Could you share that presentation with this group? Could it be made simple enough and self-explanatory enough that we could make similar presentations at local hospitals. I know doctors at the Dartmouth Hitchcock Clinic, and I’ve had the radiation safety officer talk to my class, so I might be able to give a presentation if it’s short enough not to embarrass myself, and if I had some papers to distribute.
Cuttler’s response is direct and informative. His message describing the communications challenge needs to be well-understood.
I’ve given about ten presentations to medical staff, including medical physicists at the Memorial Sloan-Kettering Cancer Center in New York.
No I cannot make it simple. I’ve been studying this subject since 1995, when Dr. Myron Pollycove got me started with his centennial lecture on Roentgen’s discovery of x-rays.
The subject is complex, and the physicians ask difficult questions. If the speaker does not give rapid, authoritative answers then credibility vanishes.

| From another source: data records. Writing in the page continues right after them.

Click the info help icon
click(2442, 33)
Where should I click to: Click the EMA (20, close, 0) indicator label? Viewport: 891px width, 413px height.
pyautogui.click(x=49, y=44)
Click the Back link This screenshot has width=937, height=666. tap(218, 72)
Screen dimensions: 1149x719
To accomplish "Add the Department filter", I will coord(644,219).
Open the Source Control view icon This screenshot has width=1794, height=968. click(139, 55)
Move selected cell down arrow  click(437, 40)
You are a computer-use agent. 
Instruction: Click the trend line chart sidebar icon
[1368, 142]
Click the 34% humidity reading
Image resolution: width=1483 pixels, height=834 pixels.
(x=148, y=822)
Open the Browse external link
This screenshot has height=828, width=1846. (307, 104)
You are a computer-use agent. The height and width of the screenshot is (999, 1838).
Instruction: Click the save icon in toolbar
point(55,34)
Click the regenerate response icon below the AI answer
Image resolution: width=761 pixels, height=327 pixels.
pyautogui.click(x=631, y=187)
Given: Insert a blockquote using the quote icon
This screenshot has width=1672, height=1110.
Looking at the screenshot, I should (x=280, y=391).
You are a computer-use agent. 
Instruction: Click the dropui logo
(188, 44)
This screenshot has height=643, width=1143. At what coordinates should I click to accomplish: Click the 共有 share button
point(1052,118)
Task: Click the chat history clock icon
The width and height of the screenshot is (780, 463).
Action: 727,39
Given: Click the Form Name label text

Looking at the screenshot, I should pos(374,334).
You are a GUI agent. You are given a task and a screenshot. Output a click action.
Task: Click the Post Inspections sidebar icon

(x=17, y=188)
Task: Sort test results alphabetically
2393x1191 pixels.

Many nuclear professionals harbor the notion that irrational fears about radiation are limited to the uneducated portions of the population. They need to recognize that the effort to spread unwarranted fear, uncertainty and doubt has been intensive and widespread and includes a substantial effort within the education establishment. That means there are many very well educated people who have been taught incorrect information about radiation and the way that it affects human biology.
It is important to make the effort to get the attention and gain the trust of these well-educated people so that they listen to what will be, to them, new information that contradicts most of what they have been told in the past. This is a different kind of challenge from teaching people who have no preconceived notions and who thirst for knowledge because they recognize that they do not know much about a topic.
Hargraves responded to Cuttler’s message with a link to a recently published study that might help convince open-minded, curious medical doctors to question their previously taught knowledge and open their minds to new — to them — information. The study is titled Drosophila Melanogaster Show A Threshold Effect In Response To Radiation. It documents modern experiments conducted on the same “fruit flies” that Herman Muller used in the 1940s, but it reaches a completely different conclusion about the effects of low dose radiation than Muller did.
(Note: If the direct link to the paper leads you to the Dose-Response Journal home page, just search for “drosophila melanogaster” to get a working link to the paper. Responses vary depending on browser setup and prior use of the site.)
It might be too much to hope for, but perhaps even Dr. Helen Caldicott would take a new look at radiation health effects if she learned that Muller’s research on drosophila melanogaster had been redone using modern tools with significantly different results. After all, she has informed us all that her views on radiation were substantially influenced when she learned about Muller’s fruit fly experiments during her first year of medical school.